What the software does is snap an image once every so many seconds (from 10 to 999). It stores these in a list, based on a count (50 default) or disk space percentage. Sizes supported are 160x120, 320x240 or 640x480.

One annoyance is that when it starts, I get "unable to open comm port", which should be no big deal since I'm not using a modem! Maybe some hidden setting is bad that I missed however.

Motion Commotion

One of the coolest sounding features is that it can detect motion and do things based on that, wow! Well not so wow.

You can set the software to e-mail you if motion is detected. There is a slider to adjust how sensitive it is. It seems to work well in detected, but not mailing. It never mailed a thing to me. Even if it did, it's not very useful, why you ask??

The xray's idea of motion is the difference between two images. Not 30 frames per second images, but two of your snapshots!
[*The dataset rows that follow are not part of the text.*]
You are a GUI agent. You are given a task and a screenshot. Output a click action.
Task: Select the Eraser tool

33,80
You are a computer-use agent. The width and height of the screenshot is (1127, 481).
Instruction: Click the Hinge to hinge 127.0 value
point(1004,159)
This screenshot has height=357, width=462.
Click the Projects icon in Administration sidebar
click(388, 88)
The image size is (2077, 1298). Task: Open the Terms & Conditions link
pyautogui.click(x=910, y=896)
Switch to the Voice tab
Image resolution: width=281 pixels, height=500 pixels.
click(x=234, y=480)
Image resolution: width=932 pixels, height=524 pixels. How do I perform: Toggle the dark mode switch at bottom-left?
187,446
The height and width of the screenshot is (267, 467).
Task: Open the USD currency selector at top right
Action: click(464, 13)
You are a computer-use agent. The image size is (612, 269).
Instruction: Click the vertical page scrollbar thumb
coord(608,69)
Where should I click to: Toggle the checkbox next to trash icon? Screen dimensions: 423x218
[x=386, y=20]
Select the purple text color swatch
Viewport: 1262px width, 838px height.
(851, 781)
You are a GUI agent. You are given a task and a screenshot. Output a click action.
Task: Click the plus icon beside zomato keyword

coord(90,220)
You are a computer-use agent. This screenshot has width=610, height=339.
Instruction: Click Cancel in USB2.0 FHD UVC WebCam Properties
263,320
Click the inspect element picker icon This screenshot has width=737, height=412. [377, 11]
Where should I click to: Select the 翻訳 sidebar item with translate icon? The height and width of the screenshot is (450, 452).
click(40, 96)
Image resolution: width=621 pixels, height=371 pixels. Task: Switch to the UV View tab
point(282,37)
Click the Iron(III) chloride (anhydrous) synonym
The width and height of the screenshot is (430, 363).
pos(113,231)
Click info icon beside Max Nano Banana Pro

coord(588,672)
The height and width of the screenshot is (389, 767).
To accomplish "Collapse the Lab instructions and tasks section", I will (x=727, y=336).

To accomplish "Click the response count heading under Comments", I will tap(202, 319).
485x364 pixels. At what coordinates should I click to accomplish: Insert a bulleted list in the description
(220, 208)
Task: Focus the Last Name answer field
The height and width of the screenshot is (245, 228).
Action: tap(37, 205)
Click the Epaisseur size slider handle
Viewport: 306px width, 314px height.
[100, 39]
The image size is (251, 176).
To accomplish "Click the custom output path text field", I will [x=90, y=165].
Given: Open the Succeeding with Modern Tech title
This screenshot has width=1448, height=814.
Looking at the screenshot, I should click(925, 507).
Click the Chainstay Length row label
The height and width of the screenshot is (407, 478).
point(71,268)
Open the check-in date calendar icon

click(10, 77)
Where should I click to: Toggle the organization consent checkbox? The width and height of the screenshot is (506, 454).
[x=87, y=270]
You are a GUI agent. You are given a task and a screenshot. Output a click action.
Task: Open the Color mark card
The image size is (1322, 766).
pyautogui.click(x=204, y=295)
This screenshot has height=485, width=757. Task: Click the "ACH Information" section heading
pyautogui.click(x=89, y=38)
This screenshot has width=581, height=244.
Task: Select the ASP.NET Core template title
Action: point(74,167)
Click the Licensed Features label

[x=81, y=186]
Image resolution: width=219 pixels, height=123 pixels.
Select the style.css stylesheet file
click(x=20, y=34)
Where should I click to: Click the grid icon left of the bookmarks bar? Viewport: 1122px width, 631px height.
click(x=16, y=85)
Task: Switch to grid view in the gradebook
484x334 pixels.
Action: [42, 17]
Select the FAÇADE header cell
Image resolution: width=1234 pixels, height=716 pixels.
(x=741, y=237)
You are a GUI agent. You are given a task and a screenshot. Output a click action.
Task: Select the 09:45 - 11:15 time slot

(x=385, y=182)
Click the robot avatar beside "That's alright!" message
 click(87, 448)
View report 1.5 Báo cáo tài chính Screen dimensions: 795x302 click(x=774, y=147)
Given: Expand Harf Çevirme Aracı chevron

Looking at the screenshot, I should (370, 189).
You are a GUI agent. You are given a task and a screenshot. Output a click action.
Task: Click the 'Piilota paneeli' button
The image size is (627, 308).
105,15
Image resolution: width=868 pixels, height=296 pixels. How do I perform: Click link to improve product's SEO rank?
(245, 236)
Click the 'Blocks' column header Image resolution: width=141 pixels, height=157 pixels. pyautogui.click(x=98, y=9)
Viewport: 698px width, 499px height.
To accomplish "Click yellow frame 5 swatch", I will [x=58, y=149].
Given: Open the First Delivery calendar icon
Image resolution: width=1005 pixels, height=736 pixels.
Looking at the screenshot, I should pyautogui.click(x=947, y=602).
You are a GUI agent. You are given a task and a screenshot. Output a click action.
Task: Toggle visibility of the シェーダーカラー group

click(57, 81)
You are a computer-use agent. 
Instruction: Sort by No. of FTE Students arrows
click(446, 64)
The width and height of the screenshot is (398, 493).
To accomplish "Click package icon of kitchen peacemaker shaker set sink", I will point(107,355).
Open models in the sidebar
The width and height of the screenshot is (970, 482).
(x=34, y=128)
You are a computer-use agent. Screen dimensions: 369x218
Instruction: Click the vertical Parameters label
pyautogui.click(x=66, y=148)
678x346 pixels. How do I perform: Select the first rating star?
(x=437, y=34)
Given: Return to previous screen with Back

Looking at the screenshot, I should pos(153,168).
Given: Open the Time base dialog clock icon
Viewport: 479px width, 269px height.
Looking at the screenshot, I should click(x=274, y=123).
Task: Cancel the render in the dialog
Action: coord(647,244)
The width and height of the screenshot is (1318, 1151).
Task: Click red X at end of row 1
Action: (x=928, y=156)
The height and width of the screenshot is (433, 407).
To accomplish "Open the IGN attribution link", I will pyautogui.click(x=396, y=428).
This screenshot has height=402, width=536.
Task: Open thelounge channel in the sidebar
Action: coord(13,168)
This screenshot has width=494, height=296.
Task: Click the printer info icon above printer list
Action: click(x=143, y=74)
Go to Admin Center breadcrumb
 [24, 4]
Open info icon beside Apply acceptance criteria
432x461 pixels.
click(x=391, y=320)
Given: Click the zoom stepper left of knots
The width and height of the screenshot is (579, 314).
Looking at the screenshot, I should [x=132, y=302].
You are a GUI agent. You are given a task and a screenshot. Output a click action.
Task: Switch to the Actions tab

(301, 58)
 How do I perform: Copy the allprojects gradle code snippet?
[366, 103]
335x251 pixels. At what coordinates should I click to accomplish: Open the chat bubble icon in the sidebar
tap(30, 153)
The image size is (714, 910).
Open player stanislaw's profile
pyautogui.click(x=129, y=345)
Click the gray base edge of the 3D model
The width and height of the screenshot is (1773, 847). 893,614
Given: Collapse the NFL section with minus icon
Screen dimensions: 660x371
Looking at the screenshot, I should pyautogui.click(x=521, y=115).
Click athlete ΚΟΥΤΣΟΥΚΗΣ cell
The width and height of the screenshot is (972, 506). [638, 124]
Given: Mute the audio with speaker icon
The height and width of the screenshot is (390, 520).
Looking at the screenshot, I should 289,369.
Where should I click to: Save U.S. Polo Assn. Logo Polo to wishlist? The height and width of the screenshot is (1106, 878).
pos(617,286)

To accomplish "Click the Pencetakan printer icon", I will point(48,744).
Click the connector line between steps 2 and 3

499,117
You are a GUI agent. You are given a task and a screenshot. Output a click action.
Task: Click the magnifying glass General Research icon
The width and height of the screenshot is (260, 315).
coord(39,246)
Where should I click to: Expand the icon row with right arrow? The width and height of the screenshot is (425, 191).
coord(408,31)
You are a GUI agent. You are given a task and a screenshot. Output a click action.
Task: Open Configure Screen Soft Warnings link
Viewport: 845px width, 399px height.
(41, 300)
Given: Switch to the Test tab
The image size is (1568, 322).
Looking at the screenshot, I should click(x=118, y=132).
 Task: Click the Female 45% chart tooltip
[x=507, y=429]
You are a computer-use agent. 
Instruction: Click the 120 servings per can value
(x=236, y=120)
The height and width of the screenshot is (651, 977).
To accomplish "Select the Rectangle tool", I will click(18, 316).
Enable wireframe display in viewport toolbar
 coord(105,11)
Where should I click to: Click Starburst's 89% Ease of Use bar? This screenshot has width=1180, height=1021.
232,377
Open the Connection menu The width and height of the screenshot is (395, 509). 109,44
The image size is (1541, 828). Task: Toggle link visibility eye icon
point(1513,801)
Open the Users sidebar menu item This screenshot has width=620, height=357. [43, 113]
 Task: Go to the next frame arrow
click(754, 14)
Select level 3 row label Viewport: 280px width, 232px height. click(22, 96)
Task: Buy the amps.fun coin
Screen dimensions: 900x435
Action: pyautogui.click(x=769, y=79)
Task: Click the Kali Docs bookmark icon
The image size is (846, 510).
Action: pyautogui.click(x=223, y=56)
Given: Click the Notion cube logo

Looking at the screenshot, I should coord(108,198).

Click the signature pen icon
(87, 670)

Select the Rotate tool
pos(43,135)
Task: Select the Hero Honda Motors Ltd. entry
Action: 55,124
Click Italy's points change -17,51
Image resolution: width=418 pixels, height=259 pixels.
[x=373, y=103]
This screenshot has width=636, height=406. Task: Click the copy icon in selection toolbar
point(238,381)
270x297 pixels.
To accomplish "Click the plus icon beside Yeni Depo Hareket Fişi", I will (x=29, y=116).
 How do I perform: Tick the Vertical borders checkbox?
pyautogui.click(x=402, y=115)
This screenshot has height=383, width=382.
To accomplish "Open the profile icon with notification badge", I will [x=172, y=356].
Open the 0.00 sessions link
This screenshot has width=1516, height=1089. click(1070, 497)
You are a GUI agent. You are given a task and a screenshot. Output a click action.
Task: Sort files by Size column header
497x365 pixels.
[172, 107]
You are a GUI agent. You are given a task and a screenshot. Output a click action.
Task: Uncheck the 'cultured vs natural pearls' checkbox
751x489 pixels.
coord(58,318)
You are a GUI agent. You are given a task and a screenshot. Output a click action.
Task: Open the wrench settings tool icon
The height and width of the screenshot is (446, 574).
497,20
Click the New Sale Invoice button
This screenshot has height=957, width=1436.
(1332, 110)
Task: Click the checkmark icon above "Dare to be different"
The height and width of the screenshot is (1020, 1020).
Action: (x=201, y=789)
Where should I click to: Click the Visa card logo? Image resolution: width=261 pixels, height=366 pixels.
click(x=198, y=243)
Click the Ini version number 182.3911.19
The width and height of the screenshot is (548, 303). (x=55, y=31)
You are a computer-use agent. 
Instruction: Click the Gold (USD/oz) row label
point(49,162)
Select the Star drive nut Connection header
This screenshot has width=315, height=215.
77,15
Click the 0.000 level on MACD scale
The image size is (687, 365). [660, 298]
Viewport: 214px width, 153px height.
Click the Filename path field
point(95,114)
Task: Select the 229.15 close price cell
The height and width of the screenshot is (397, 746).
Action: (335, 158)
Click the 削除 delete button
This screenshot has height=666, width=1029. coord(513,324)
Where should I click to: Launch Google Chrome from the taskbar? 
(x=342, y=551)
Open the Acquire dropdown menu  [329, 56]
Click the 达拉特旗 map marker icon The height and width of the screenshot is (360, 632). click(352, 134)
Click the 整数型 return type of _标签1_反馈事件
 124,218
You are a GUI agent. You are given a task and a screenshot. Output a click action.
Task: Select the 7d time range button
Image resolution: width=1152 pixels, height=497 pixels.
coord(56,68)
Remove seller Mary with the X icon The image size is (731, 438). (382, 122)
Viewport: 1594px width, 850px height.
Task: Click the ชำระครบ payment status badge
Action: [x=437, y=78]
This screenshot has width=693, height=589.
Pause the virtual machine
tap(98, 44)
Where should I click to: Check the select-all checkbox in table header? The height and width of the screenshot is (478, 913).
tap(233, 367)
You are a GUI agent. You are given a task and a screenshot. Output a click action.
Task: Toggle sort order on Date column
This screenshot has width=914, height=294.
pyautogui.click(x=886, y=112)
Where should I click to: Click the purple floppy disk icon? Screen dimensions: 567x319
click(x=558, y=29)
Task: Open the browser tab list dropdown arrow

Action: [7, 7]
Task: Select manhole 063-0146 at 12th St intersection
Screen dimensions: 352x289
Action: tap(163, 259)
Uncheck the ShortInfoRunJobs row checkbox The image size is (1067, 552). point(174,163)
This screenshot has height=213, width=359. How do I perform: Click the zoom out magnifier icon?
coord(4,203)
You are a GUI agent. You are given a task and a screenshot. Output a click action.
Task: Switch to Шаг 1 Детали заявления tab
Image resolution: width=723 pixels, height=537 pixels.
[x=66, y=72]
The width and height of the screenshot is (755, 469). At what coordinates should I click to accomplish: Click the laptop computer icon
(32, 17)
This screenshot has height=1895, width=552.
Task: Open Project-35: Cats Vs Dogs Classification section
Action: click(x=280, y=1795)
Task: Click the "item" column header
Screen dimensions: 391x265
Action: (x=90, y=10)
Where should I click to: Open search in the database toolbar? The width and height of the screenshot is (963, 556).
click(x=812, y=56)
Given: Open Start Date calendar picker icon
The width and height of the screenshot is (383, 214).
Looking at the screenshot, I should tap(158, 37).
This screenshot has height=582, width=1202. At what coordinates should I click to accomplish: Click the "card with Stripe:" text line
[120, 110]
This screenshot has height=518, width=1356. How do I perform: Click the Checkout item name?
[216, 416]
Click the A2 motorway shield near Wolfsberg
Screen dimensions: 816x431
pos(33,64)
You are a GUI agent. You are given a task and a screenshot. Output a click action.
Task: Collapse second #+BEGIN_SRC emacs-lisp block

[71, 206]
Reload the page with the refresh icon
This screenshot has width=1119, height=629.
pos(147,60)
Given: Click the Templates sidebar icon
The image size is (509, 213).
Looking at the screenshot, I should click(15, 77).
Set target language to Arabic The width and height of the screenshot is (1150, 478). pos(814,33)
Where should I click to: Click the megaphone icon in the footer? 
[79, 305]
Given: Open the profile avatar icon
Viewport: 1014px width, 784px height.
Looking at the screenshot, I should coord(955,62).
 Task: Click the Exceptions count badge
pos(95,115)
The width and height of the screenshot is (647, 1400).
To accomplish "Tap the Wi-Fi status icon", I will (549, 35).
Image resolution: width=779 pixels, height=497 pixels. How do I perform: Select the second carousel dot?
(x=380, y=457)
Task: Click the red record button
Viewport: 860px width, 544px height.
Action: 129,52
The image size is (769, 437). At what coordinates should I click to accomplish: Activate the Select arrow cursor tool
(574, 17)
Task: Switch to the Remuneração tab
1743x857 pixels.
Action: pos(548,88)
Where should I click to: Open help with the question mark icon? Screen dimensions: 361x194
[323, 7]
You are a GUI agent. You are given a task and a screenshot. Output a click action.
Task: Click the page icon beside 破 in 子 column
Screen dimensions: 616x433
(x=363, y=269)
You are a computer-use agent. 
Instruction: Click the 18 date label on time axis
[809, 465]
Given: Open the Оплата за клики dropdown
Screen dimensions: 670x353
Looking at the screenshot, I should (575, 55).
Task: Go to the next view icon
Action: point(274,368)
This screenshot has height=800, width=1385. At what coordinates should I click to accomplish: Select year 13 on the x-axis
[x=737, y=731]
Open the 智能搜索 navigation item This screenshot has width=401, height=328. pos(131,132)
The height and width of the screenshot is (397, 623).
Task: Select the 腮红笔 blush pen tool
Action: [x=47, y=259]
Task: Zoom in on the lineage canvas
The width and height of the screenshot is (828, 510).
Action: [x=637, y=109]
So if you have it set to snap once every 30 seconds, and in-between that time someone does a 10 second dance in front of the camera, you've got diddly! Too bad, I was looking forward to that feature!

Another option is to "mark motion", which draws squares indicating what moved. So when I did happen to detect this "pseudo-motion" it was marked with little squares where things changed (sorry lost my screen shots!). This confirmed to me that it was detecting motion, but the emailing didn't work.

Remote control, or FTP?

I didn't fully test the program, but will try to experiment with the automatic uploading etc. What I was initially interested in was controlling it remotely. What I assumed was the remote software would let me see what was snapped as it was snappin'.

The software ran fine at my office on NT, but I couldn't connect! I entered in my home ISP and no dice. My machine was fine (web server was OK). So I tried the alternate.

When you start the program, an ID is displayed when you put it in server mode. This ID is used alternately to connect to the server. How it works, I don't know but it did. My first guess was that the ID was connecting to some central x10 location and finding my address, but if that was the case, why did connecting via my IP address not work? Mystery.

Once running, I was thinking it was broken. No images. But oh, here it is, I have to download them! You select and option to get pics, and set how many you want (say 20), and it downloads the most recent 20. But that appears to be it! If your camera snaps another, you have to download it manually, no auto fetching. Now I may have been way off and missed it, but it sure seems that this is all it can do. Let me know if I'm wrong!

So the remote was OK, but a pain to download all those pics, and flip through them. By the way, that is even a bit tedious as there is not a way to auto flip through them, you have to click 50 times to see 50 pics. Supporting a hold down of the mouse to flip would be nice.

Verdict, 'tis a beta

I see potential for the program, but it sure does act like what it is, a beta. It really needs to be debugged and get rid of all the extra options that aren't used. Minimally it would need to auto download pics as they are snapped, and better yet auto download pics only if motion occurs. A real motion detect is my biggest disappointment, I had my expectations too high.

But don't despair, other companies probably have monitoring software that will do a better job. If you know of one point me there, or better yet review it for us! The XCam appears to work with most video apps such as netmeeting so it may be possible to use something better.

I will continue to look at the software and update this review if I find anything else, or find things I just plain missed! Since the software is free you can't complain, unless you were really planning on using the Xcam exclusively for this stuff.